■ **Exercise aim**: In the listing below, locate the lines that hold "Click" and copy them.

■ **Task data**:
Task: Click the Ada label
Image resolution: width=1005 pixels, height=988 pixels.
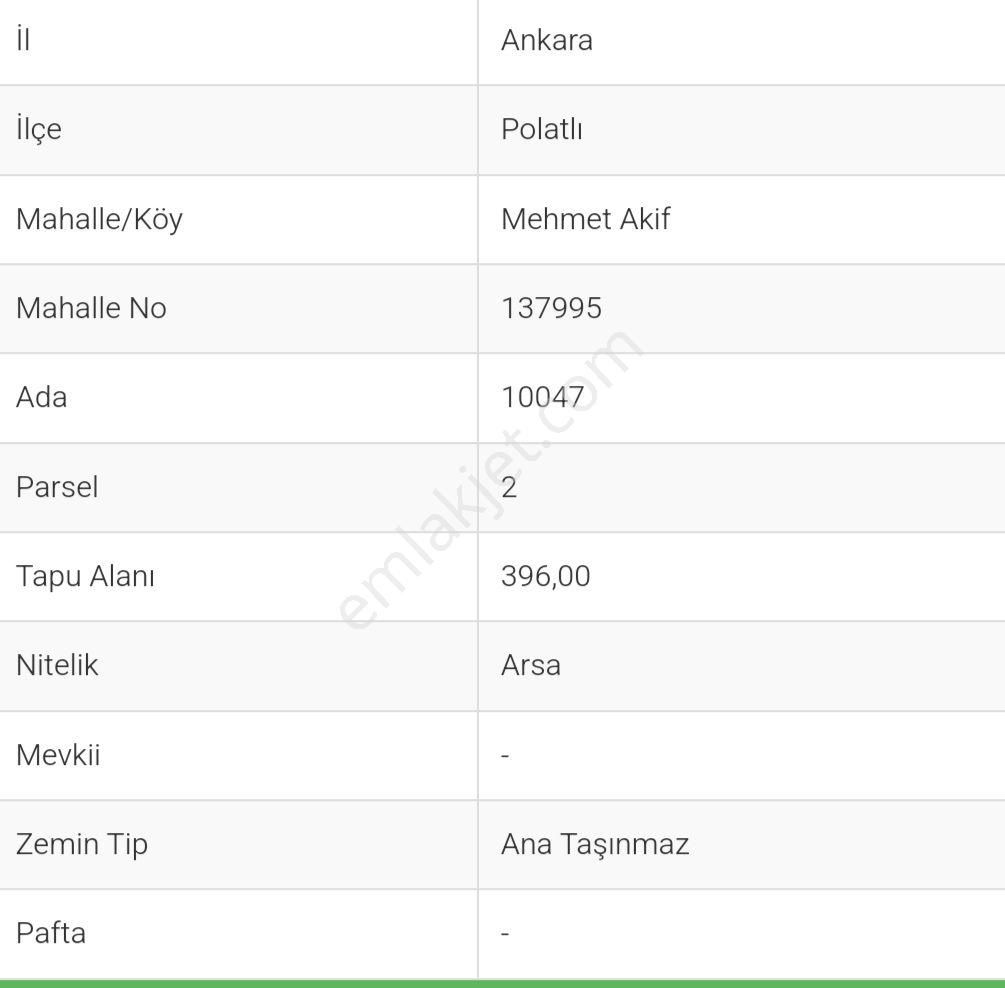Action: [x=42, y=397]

---

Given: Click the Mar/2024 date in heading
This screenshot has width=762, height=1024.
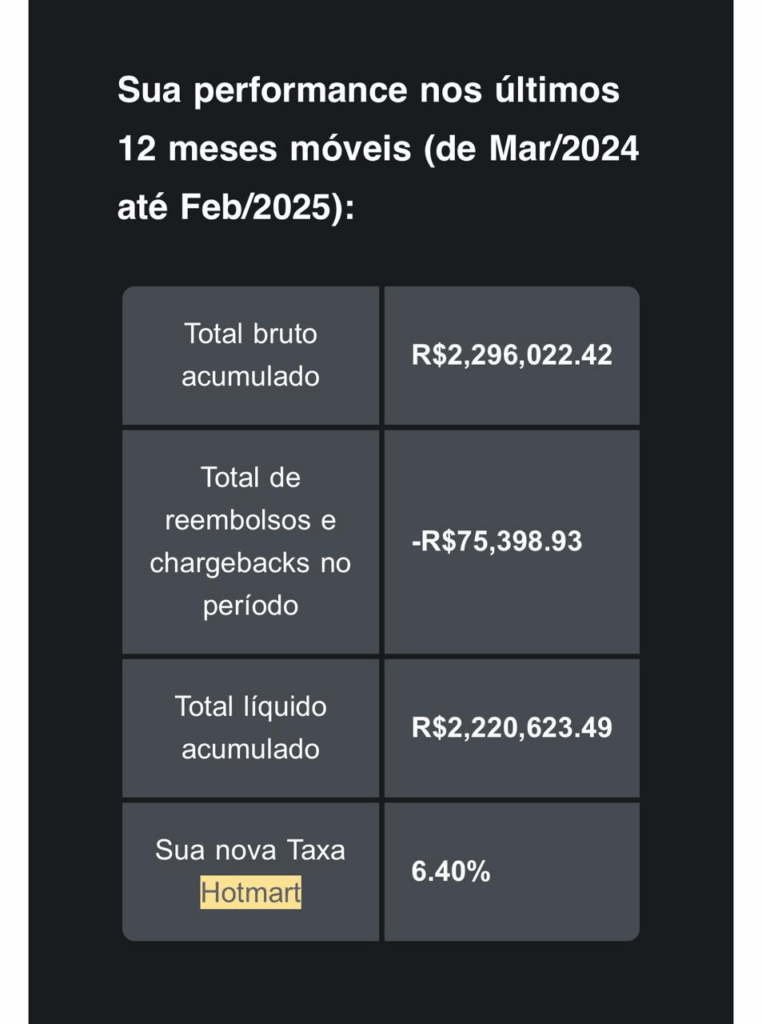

■ **Solution to the exercise**:
Task: Click the Ada label
Given: Click the Mar/2024 date in heading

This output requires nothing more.